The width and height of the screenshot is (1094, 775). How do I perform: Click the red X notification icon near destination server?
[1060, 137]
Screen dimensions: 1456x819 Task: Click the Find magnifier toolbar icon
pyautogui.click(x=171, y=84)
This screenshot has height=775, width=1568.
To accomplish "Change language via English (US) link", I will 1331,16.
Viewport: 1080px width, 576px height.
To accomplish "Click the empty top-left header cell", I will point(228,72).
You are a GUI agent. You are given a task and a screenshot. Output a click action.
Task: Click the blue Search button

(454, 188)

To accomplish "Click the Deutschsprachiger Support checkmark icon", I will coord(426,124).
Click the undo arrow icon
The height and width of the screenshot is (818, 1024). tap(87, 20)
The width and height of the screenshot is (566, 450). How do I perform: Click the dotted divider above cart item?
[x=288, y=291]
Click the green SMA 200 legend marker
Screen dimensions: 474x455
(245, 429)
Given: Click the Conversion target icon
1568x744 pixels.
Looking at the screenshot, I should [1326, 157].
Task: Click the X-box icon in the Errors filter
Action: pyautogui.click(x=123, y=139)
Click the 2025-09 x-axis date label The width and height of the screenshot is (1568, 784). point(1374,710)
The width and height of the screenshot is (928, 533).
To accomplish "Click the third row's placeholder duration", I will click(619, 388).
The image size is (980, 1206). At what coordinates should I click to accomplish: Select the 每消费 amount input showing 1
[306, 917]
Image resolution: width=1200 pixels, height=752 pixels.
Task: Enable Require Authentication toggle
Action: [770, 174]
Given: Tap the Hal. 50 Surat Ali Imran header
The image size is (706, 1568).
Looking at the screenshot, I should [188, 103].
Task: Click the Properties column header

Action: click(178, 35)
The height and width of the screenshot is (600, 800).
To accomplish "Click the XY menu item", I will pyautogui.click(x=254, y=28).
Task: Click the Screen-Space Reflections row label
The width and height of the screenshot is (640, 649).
____
• _What you are asked to do_
Copy out every one of the lines above, word for word.

• _Result of this exercise_
The width and height of the screenshot is (1094, 775). How do I perform: Click the red X notification icon near destination server?
[1060, 137]
Screen dimensions: 1456x819 Task: Click the Find magnifier toolbar icon
pyautogui.click(x=171, y=84)
This screenshot has height=775, width=1568.
To accomplish "Change language via English (US) link", I will 1331,16.
Viewport: 1080px width, 576px height.
To accomplish "Click the empty top-left header cell", I will point(228,72).
You are a GUI agent. You are given a task and a screenshot. Output a click action.
Task: Click the blue Search button

(454, 188)

To accomplish "Click the Deutschsprachiger Support checkmark icon", I will coord(426,124).
Click the undo arrow icon
The height and width of the screenshot is (818, 1024). tap(87, 20)
The width and height of the screenshot is (566, 450). How do I perform: Click the dotted divider above cart item?
[x=288, y=291]
Click the green SMA 200 legend marker
Screen dimensions: 474x455
(245, 429)
Given: Click the Conversion target icon
1568x744 pixels.
Looking at the screenshot, I should [1326, 157].
Task: Click the X-box icon in the Errors filter
Action: pyautogui.click(x=123, y=139)
Click the 2025-09 x-axis date label The width and height of the screenshot is (1568, 784). point(1374,710)
The width and height of the screenshot is (928, 533).
To accomplish "Click the third row's placeholder duration", I will click(619, 388).
The image size is (980, 1206). At what coordinates should I click to accomplish: Select the 每消费 amount input showing 1
[306, 917]
Image resolution: width=1200 pixels, height=752 pixels.
Task: Enable Require Authentication toggle
Action: [770, 174]
Given: Tap the Hal. 50 Surat Ali Imran header
The image size is (706, 1568).
Looking at the screenshot, I should [188, 103].
Task: Click the Properties column header

Action: click(178, 35)
The height and width of the screenshot is (600, 800).
To accomplish "Click the XY menu item", I will pyautogui.click(x=254, y=28).
Task: Click the Screen-Space Reflections row label
The width and height of the screenshot is (640, 649).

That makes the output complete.